As senior leaders in the company, you and your peers are probably pretty confident in handling most issues that come up in the workplace.
But the managers who are not well-versed in employment law will need to lean into HR’s expertise to avoid an expensive mistake — like this recent retaliation case.
Is Former Employee Eligible for Rehire?
In 2023, a former employee reapplied to work at Cinergy Entertainment Group, Inc., a Texas corporation operating movie theaters in several states.
According to the EEOC’s lawsuit, the former employee had worked as a bartender at one of the theater locations in 2022 when she became pregnant. After she informed her manager about her pregnancy, she was let go.
When the employee reapplied in 2023, a company vice president told her she was not eligible for rehire. Why not? Because she filed a discrimination charge with the EEOC after she got fired from the bartending position the previous year, the lawsuit alleged.
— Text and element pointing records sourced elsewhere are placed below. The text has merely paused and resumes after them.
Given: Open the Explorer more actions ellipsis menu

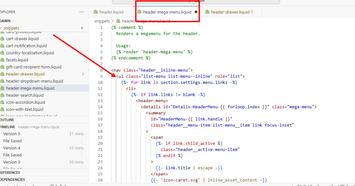Looking at the screenshot, I should click(82, 12).
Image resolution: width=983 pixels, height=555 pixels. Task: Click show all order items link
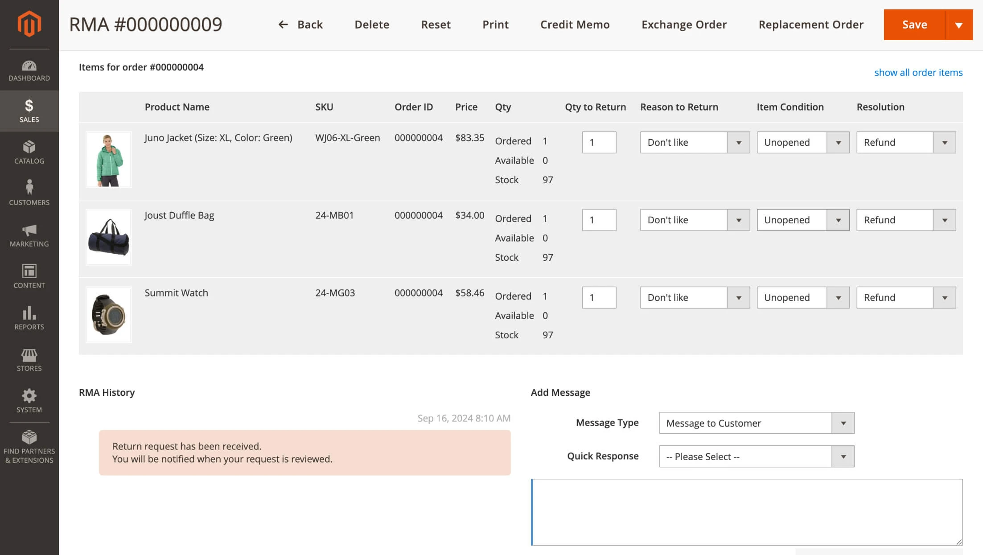click(918, 72)
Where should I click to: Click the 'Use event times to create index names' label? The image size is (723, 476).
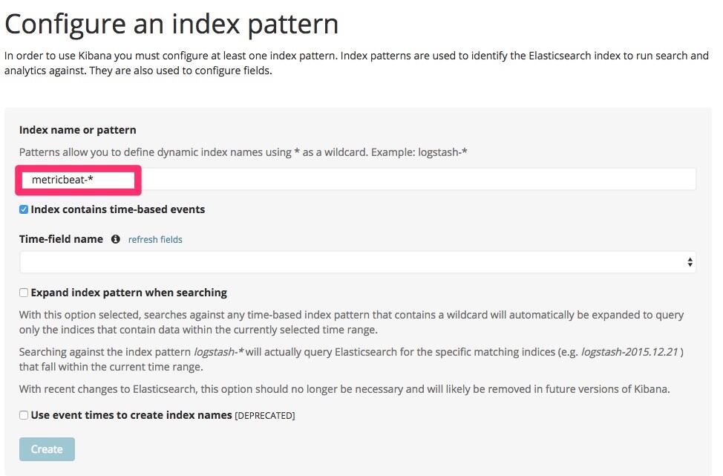(x=131, y=415)
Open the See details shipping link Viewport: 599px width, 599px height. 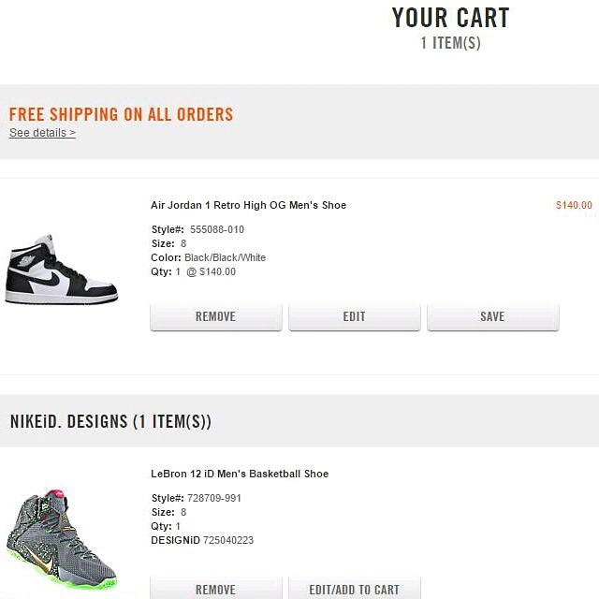[x=42, y=133]
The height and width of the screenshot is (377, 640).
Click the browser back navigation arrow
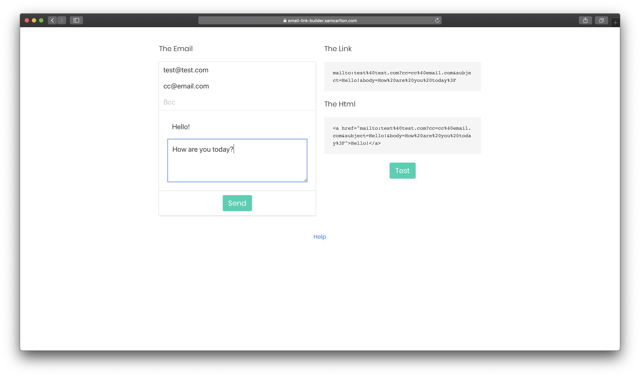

The former employee then filed a second complaint with the EEOC.
EEOC: Retaliation Violates Title VII
In the EEOC’s view, the alleged conduct violated Title VII, which protects individuals from workplace retaliation.
The EEOC filed a lawsuit after unsuccessfully attempting to reach a pre-litigation settlement through the agency’s voluntary conciliation process.
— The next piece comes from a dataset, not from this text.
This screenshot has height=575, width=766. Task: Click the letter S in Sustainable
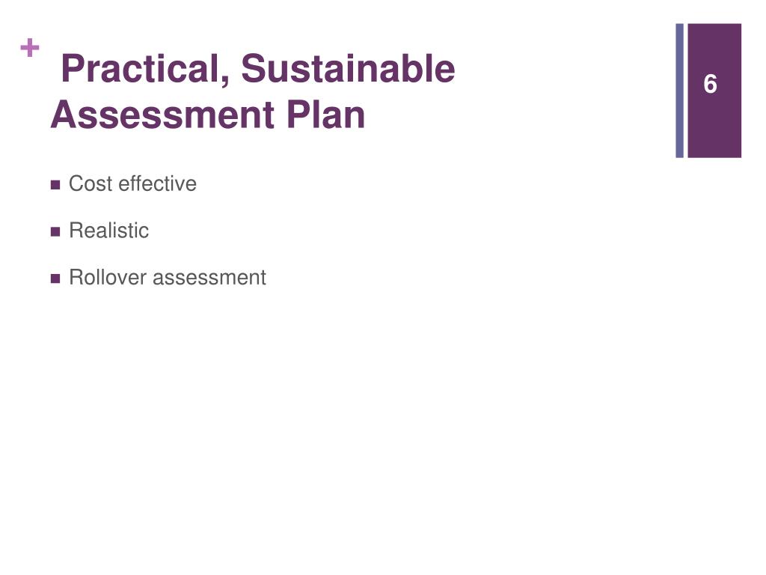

“When an employer takes an adverse employment action against an employee because the employee exercised her right to file a charge of unlawful discrimination, it has a chilling effect. Other employees are then hesitant to come forward to report discrimination,” Melinda C. Dugas, regional attorney for the Charlotte District, said in a statement. “Resolving issues involving unlawful retaliation is a priority for the EEOC.”
EEOC Trial Attorney Nick Wolfmeyer said, “Employees should never suffer from reporting allegations of discrimination to a federal agency. The EEOC takes allegations of retaliation seriously, and we will step in to protect employees’ rights.”
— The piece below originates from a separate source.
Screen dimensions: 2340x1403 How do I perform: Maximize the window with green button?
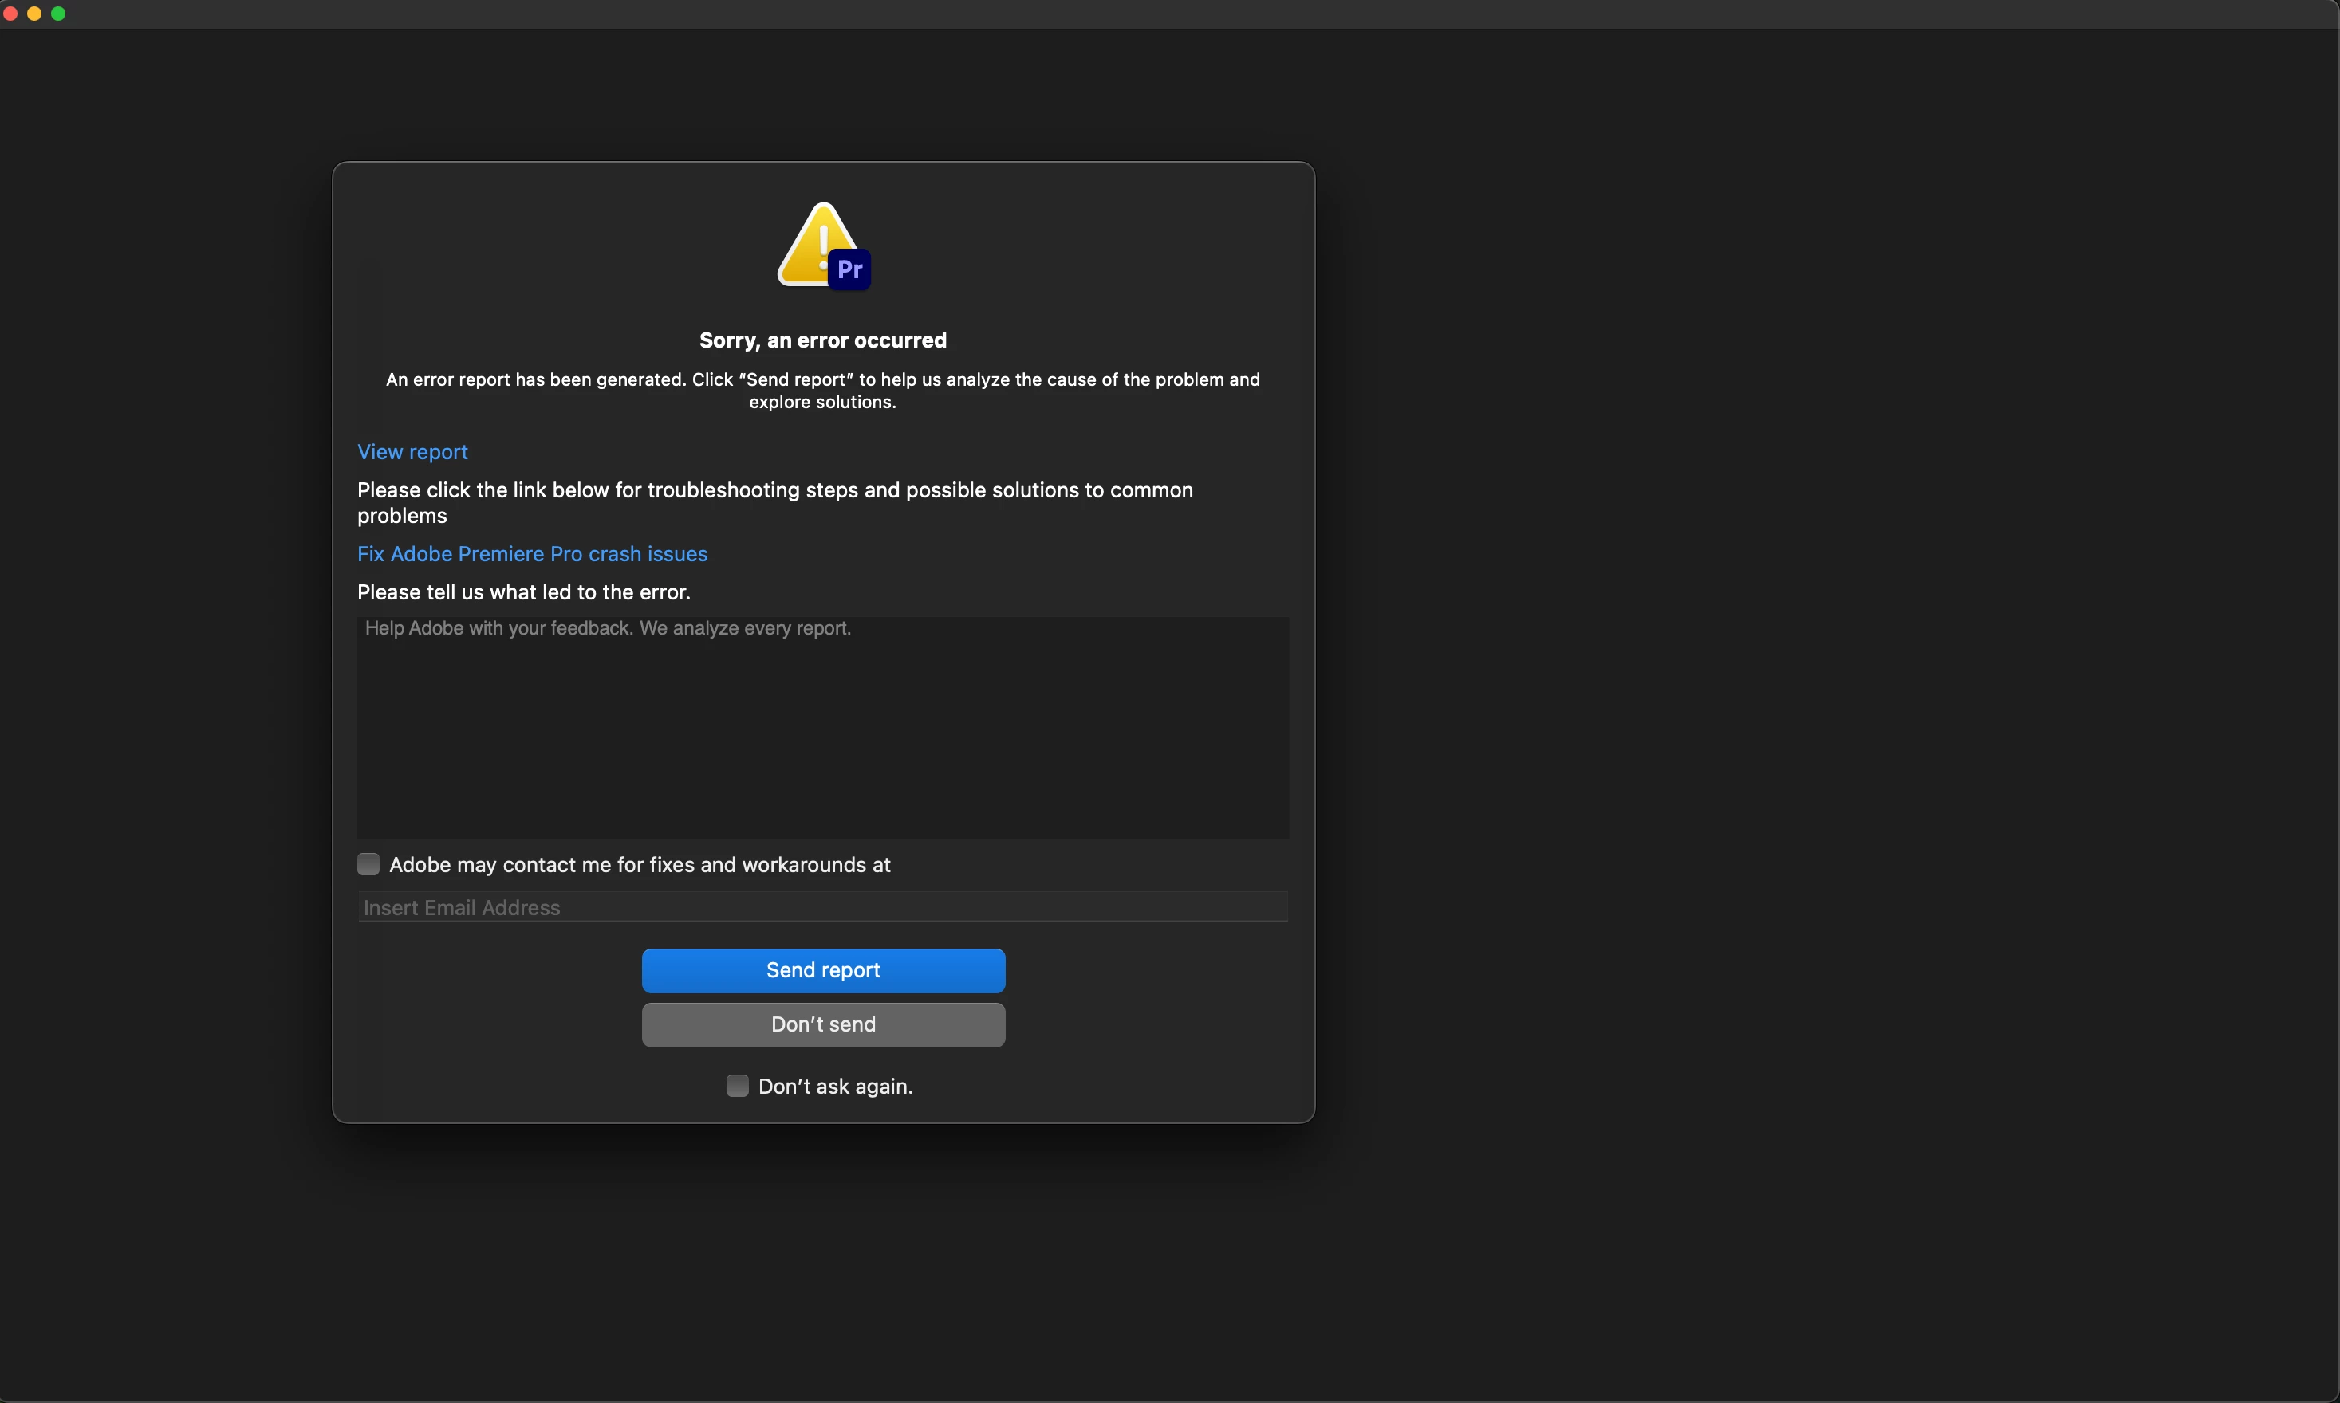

Ultimately, the company agreed to settle the case. Under a two-year consent decree resolving the dispute, Cinergy Entertainment Group must:
- Pay $137,000 in damages to the former employee
- Implement a revised anti-discrimination and retaliation policy
- Provide training to all managers at each of its local entertainment centers nationwide
- Provide training to managers and HR at the corporate level, and
- Post an employee notice at its Charlotte location.
Lessons for Finance Pros
What can you learn from Cinergy’s expensive lesson? There are a few important takeaways:
- Leverage HR’s expertise. Treating HR as a strategic business partner can help you navigate complex employment laws. Involve HR early and often when dealing with employment matters that can have legal repercussions. Doing so shows your C-suite peers that they can – and should – rely on HR, too.
- Budget for potential liabilities. With $137,000 in damages awarded, this case shows how retaliation claims can strain a company’s financial resources. You might want to invest in risk management solutions to identify liability risks and implement strategies to reduce liabilities. You may also consider purchasing insurance coverage, such as directors and officers (D&O) liability insurance, to protect against legal claims.
- Understand the importance of collaboration at the top. By working with heads of other departments (like HR and legal), senior finance leaders help create a leadership team that values compliance – and that in turn, can help your company avoid a legal headache that ends up costing big bucks.